Exporting to a fixed length FF with varying record lengths

  • I have two tables in SQL Server 2005 - header and detail. Every document will have exactly one header row and one to many detail rows. The two tables have different sets of columns, but each has a document number column. So if there are two documents in the db, what I need to end up with is a fixed length ff with CR/LF for a row delimiter. The first line in the file should be document #1 header, followed by doc#1 detail lines, doc#2 header, and finally doc#2 detail lines. The total length of the header row will be different than the length of the detail row - the sum of the header columns is 100 chars, and detail is for example 150.

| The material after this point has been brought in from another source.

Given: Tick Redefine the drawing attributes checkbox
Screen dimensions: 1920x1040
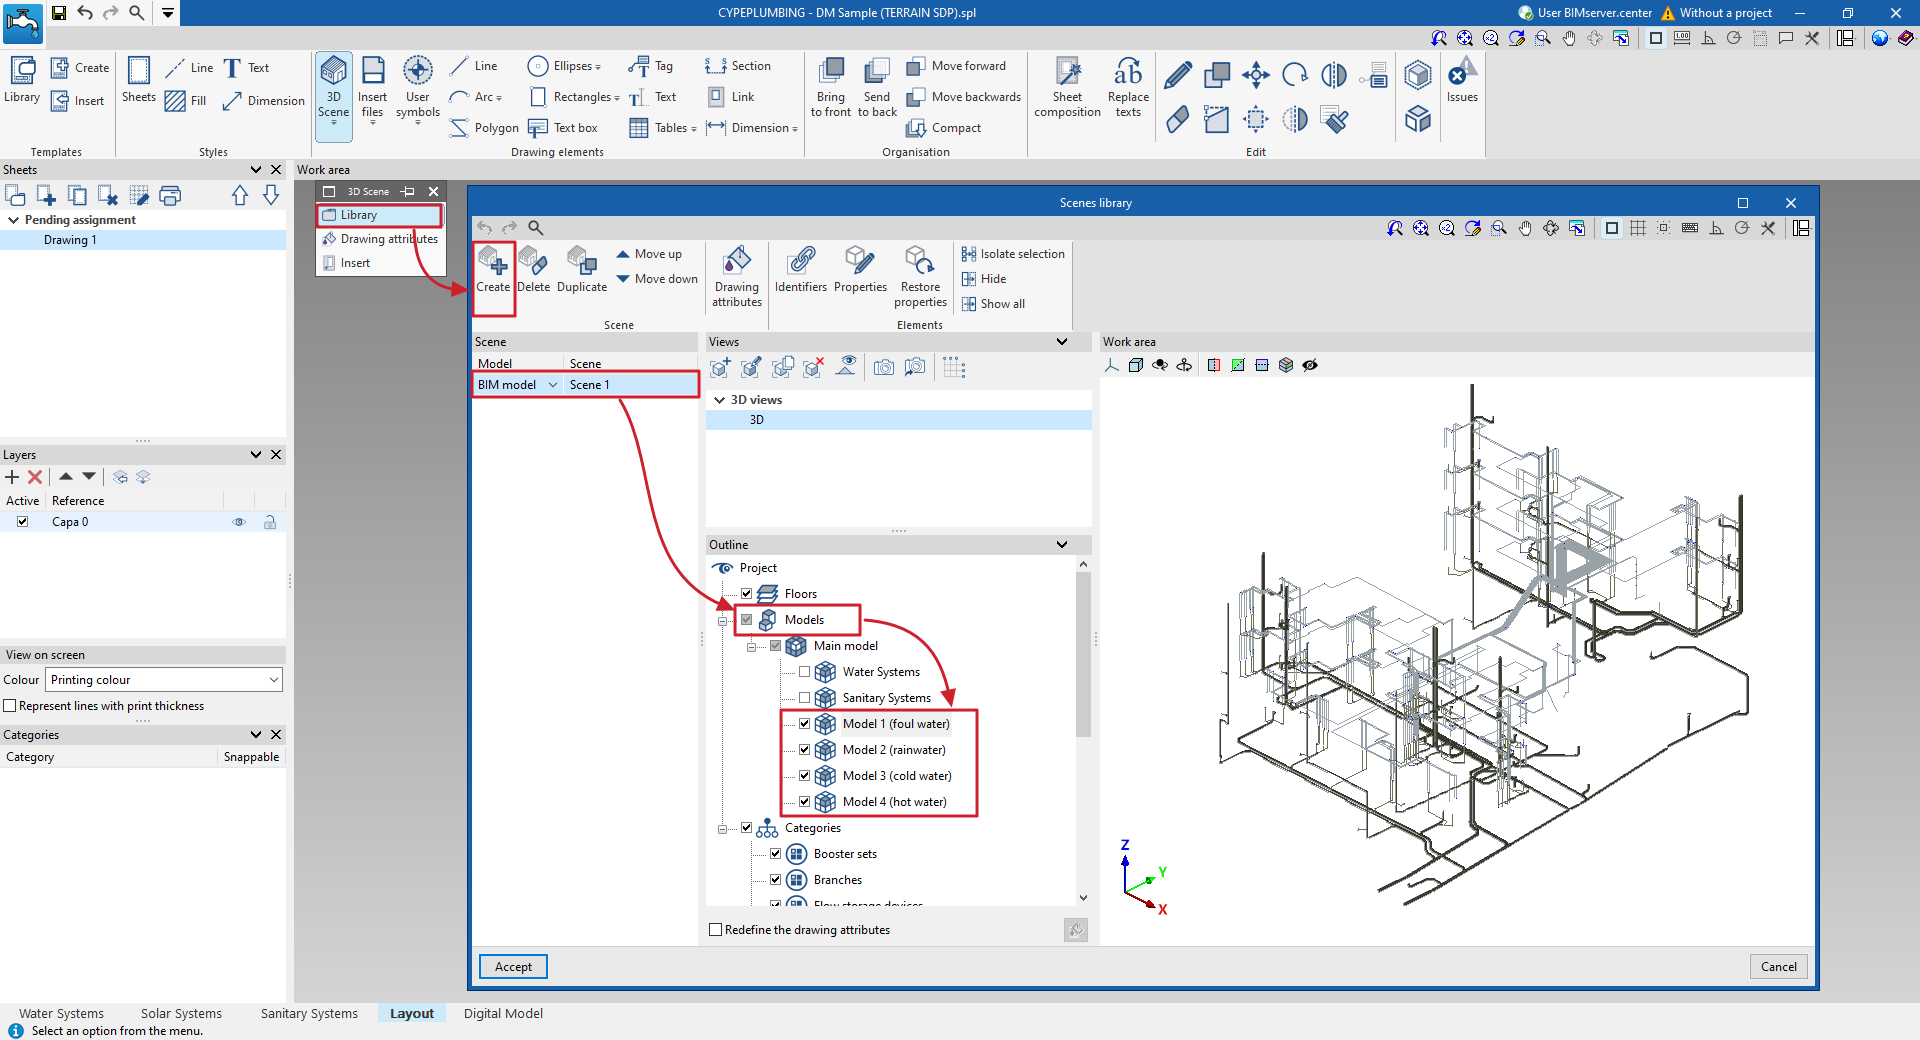Looking at the screenshot, I should click(x=716, y=930).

    I've tried two OLE DB Sources, sorted by document number, into a Merge and a FF Destination, but am not having any luck. Any thoughts?

  • Is it the sorting, or the physical output that's failing?

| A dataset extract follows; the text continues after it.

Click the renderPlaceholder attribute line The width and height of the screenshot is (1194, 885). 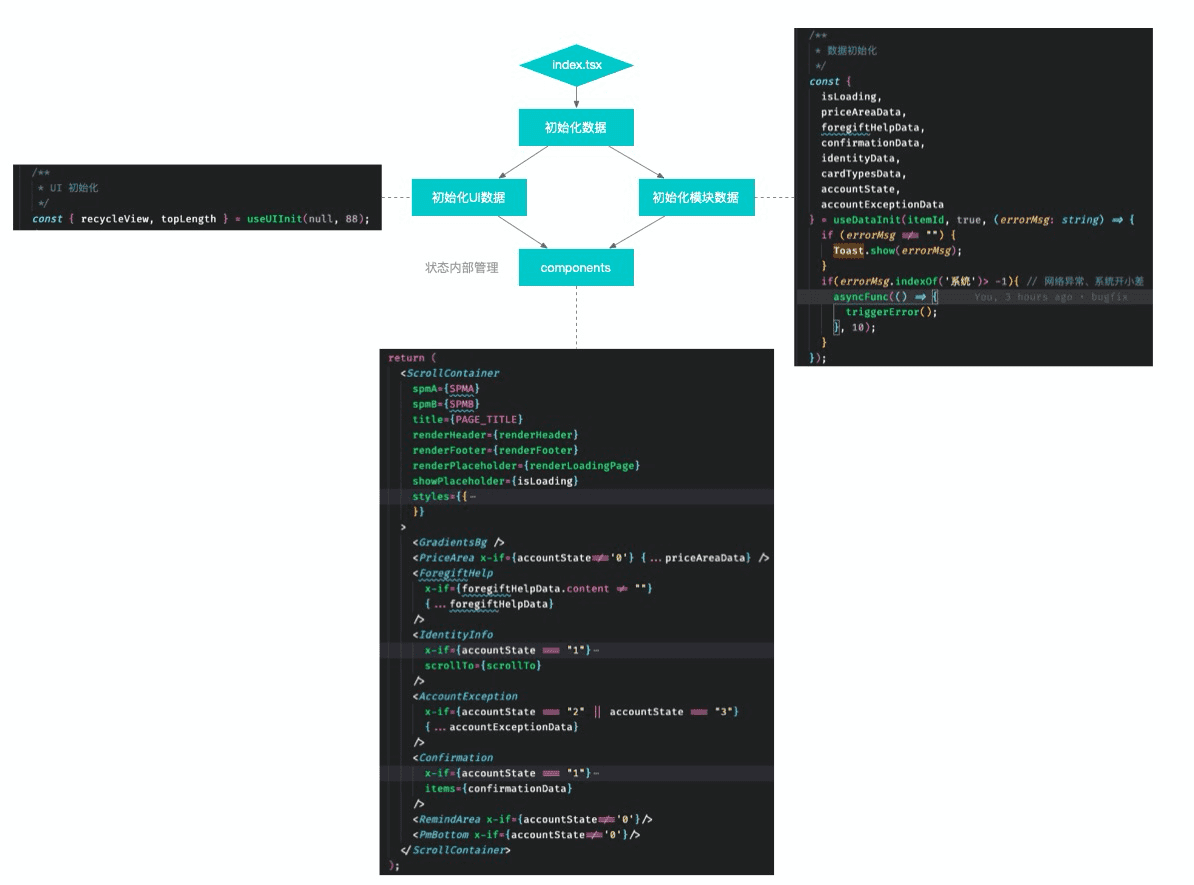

  • I'm not quite sure how to get the output to be fixed length. I started by generating comma delimited output as described here:

    http://vsteamsystemcentral.com/cs21/blogs/steve_fibich/archive/2007/09/25/multi-record-formated-flat-file-with-

    ssis.aspx

    where you create a single derived column that contains all of your data, commas and all. That was working fine, but the requirements changed and now I need fixed length output. The method above is really the only experience I have in this area, and I wasn't sure how to shoehorn (cleanly) the fixed length requirement into that solution. I believe there is a monster SQL statement that would include adding pad chars and trimming each column, but I wanted to avoid that if at all possible.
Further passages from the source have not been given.